**Reading passage:**
Hey, how you doing?
Here's a shelf that one can fit anywhere without spending much time.
Well, Escamotable is a French word meaning "foldable". Yep, it means that this shelf is a foldable shelf. It began life as an elegant solution to a common problem of urban living. Realizing the limits of my cramped downtown studio apartment, I sat out to create a stylish, high-quality, and versatile shelving system that would be functional while occupying as little space in my apartment as possible.
I traded design work for shop time and materials at my university studio, and hand crafted all of the parts from solid wood. Every shelf is 16" wide X 9" deep and a minimal 1/2" thick. A modular rail-based design along with customization options, allowing it to be tailored to the style or size of any space.
Also this shelf has no nails hammered and can be assembled or de-assembled at ease.
Let's get onto the steps on as to how I made it.

(Dataset rows)

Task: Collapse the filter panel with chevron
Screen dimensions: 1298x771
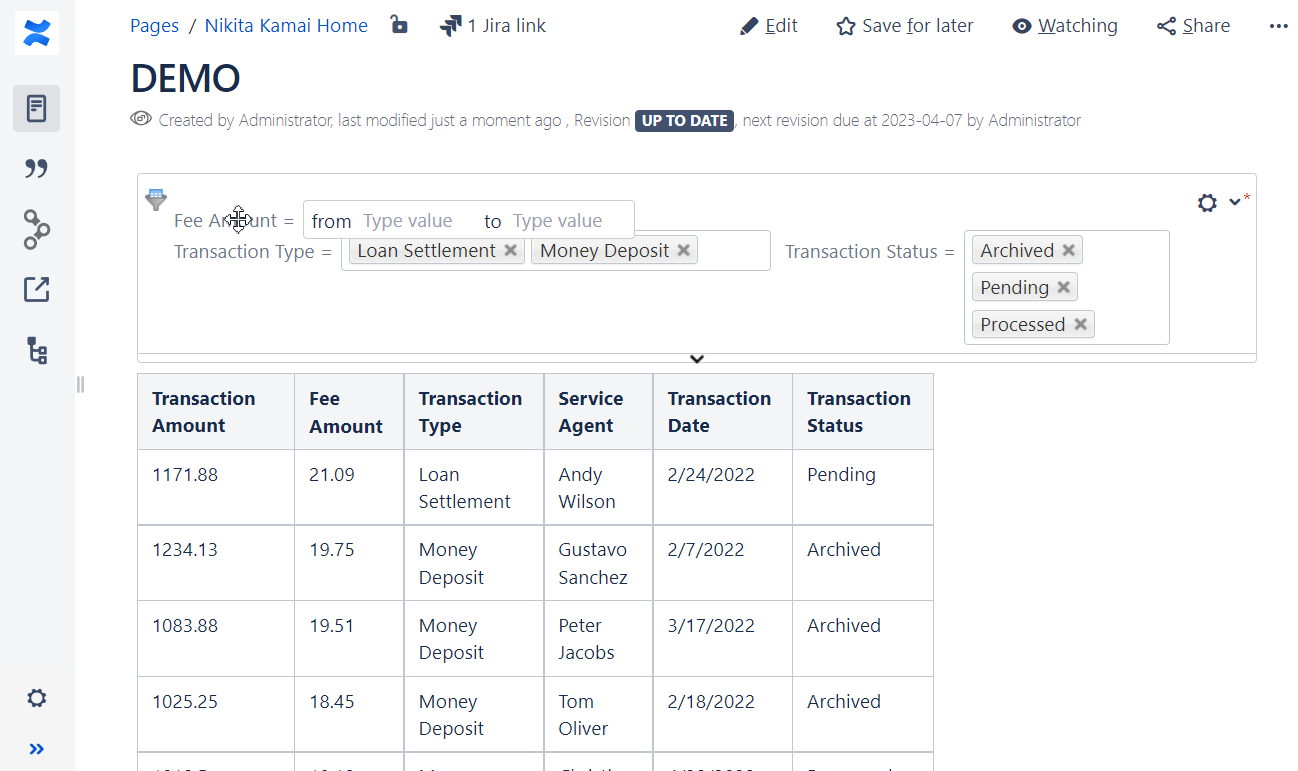Action: pos(697,359)
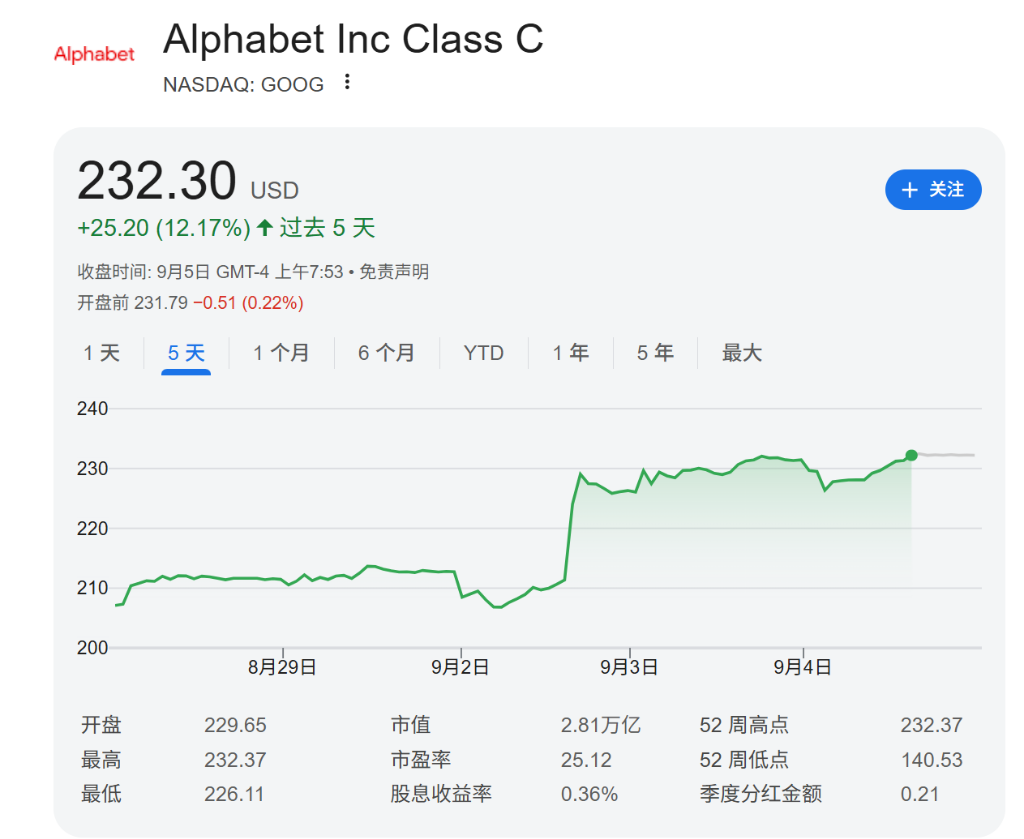This screenshot has width=1024, height=839.
Task: Show the 1 年 chart range
Action: [571, 353]
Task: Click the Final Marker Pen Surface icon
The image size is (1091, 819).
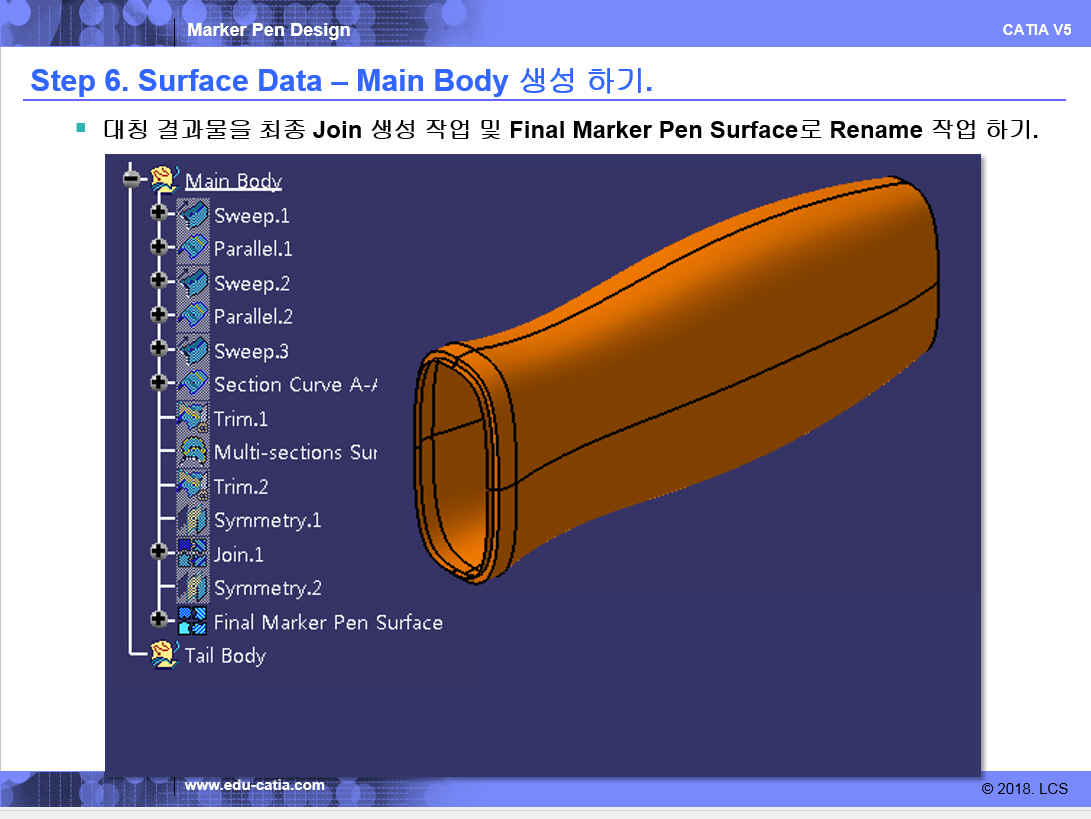Action: 192,622
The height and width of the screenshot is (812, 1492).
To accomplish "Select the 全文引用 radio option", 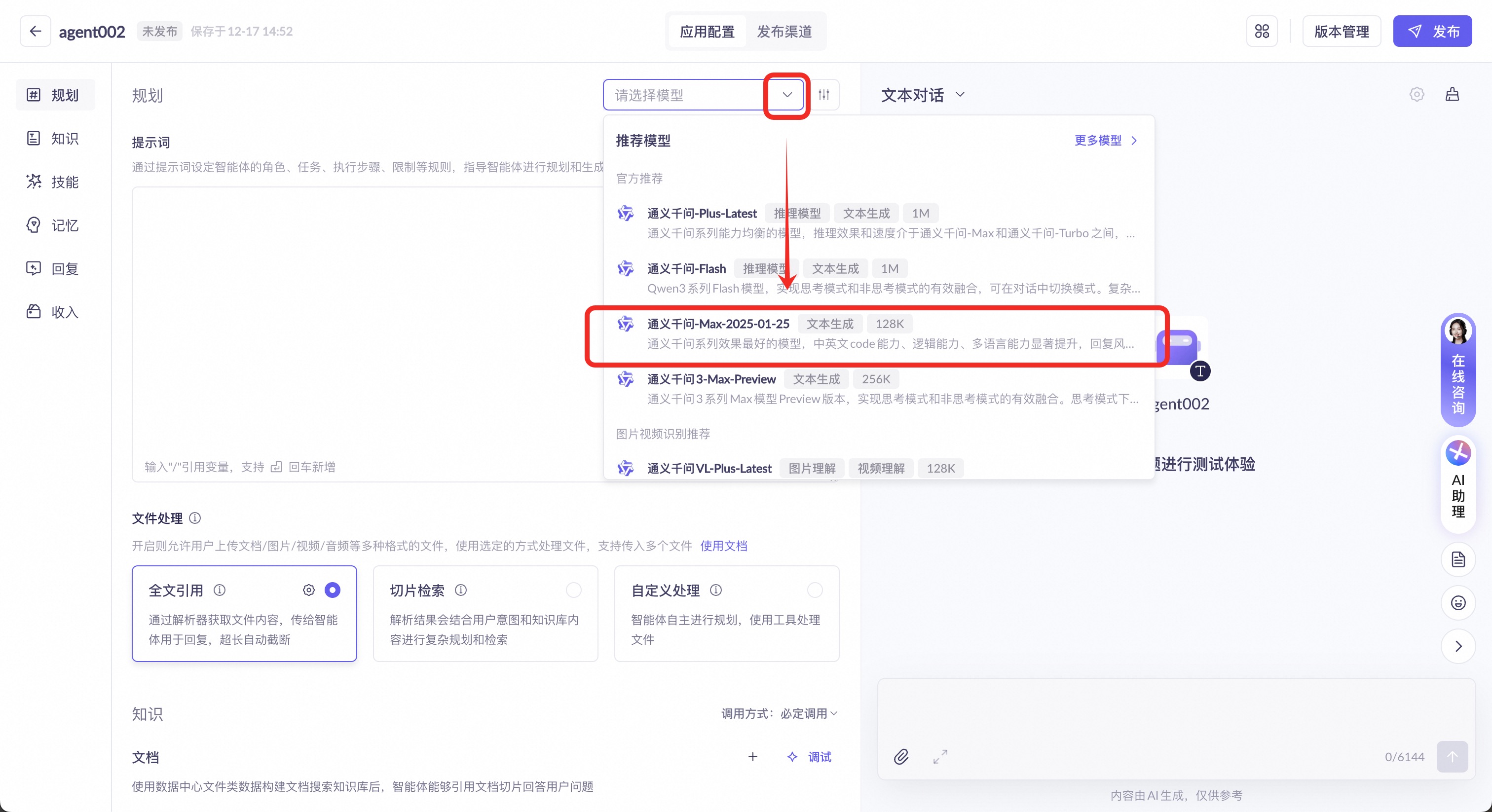I will tap(333, 590).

**Exercise instructions:**
1. How many lines in the entries contain the string "Task"? Reply with the number alone.
2. What comes next in the foldable shelf write-up? Continue it from its last sentence.

**Final answers:**
1. 3

2.
Step 1: Selecting the Right Material
I chose soft wood for the intricate parts that required heavy carving and high finish. Hard wood was used to make the pivots and the rotating mechanism. Wood can be easily worked on and maneuvered.
Infact, the same can be achieved in Aluminium. It is premium and can be given different finishes depending on the interests of the consumer. Also this can just be one shelf among the many. One can create as many required and place them in rows and columns on the wall according to dimensions of the wall.
Each shelf pivots with a smooth drop-resisted movement to reveal its underside, featuring interchangeable, customizable artwork and materials. It can be anything ranging from a whiteboard to a part of a complete painting/artwork. Every shelf can have a part of an artwork/painting/graphic design, when all shelves put together, they appear as a whole. (See the PDF, for a clearer understanding) Even the clean wood/aluminium finishes look damn good.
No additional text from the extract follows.